» **Work item**
Copy the lines below from the first one up to and including the line containing "The width and height of the screenshot is (940, 569).".

Data for processing START

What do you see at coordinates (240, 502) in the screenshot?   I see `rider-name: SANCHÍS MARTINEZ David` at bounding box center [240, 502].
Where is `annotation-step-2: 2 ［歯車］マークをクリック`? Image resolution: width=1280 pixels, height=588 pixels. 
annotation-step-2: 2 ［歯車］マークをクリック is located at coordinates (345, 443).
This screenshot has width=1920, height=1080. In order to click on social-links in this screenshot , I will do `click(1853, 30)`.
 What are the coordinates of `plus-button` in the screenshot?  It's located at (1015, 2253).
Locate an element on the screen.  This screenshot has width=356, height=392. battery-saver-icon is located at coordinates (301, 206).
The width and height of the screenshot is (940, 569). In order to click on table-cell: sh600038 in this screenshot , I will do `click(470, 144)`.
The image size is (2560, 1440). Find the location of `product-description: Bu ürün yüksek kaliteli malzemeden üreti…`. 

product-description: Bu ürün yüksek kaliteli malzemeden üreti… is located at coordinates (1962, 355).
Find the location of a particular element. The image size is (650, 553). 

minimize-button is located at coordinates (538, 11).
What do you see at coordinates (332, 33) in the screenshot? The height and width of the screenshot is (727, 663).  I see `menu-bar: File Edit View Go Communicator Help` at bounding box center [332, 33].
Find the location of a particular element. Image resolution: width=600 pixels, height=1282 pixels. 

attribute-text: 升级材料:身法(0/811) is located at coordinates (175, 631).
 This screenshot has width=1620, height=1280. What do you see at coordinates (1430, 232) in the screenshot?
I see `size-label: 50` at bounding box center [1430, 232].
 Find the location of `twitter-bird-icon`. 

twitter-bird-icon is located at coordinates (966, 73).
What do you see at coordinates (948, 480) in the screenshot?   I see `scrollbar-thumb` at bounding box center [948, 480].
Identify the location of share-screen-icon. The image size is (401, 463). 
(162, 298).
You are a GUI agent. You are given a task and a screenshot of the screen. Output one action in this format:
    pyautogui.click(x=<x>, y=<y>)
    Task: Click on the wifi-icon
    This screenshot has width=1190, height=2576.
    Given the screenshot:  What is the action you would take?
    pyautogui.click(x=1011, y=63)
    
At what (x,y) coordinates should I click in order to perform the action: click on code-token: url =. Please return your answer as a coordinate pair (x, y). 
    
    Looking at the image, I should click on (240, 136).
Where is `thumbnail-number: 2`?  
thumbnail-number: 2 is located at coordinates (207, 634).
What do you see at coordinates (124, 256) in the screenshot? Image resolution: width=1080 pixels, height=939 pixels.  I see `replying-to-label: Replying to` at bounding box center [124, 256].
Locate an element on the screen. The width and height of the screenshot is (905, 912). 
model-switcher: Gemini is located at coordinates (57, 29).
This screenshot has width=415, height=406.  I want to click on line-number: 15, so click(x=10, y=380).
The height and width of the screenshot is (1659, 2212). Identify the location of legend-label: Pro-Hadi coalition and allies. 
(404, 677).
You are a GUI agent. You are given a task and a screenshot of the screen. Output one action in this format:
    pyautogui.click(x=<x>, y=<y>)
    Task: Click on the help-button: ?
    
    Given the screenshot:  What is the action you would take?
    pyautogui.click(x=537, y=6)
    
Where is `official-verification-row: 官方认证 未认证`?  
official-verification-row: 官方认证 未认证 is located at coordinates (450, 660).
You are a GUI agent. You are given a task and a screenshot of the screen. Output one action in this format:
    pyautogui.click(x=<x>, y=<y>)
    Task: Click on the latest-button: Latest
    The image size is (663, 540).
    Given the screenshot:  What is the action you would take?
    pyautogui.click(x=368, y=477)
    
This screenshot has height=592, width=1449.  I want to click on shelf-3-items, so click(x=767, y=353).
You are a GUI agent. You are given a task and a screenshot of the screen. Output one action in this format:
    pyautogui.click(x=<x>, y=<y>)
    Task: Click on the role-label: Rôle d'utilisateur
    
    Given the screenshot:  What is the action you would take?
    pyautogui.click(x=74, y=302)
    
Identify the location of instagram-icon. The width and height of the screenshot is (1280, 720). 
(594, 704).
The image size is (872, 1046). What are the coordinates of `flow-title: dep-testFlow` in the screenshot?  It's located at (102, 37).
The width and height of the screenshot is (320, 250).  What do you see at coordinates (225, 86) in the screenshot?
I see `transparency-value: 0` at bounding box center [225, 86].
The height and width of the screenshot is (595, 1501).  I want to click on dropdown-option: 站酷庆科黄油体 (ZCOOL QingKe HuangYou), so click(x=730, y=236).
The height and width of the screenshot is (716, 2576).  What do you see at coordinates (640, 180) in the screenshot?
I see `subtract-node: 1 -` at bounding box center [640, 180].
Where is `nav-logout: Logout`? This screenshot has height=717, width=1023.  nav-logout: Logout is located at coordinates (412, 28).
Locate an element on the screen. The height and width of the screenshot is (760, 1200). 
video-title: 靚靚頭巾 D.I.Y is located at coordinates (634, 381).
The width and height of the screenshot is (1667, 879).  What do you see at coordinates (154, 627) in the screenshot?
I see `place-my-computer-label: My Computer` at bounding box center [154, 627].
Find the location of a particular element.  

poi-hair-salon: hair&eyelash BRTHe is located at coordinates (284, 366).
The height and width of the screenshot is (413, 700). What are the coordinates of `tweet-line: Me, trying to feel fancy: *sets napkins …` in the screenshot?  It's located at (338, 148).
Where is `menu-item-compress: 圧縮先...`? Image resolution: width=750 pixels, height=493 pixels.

Data for processing END

» **Response area**
What do you see at coordinates (240, 502) in the screenshot?   I see `rider-name: SANCHÍS MARTINEZ David` at bounding box center [240, 502].
Where is `annotation-step-2: 2 ［歯車］マークをクリック`? Image resolution: width=1280 pixels, height=588 pixels. 
annotation-step-2: 2 ［歯車］マークをクリック is located at coordinates (345, 443).
This screenshot has width=1920, height=1080. In order to click on social-links in this screenshot , I will do `click(1853, 30)`.
 What are the coordinates of `plus-button` in the screenshot?  It's located at (1015, 2253).
Locate an element on the screen.  This screenshot has width=356, height=392. battery-saver-icon is located at coordinates (301, 206).
The width and height of the screenshot is (940, 569). In order to click on table-cell: sh600038 in this screenshot , I will do `click(470, 144)`.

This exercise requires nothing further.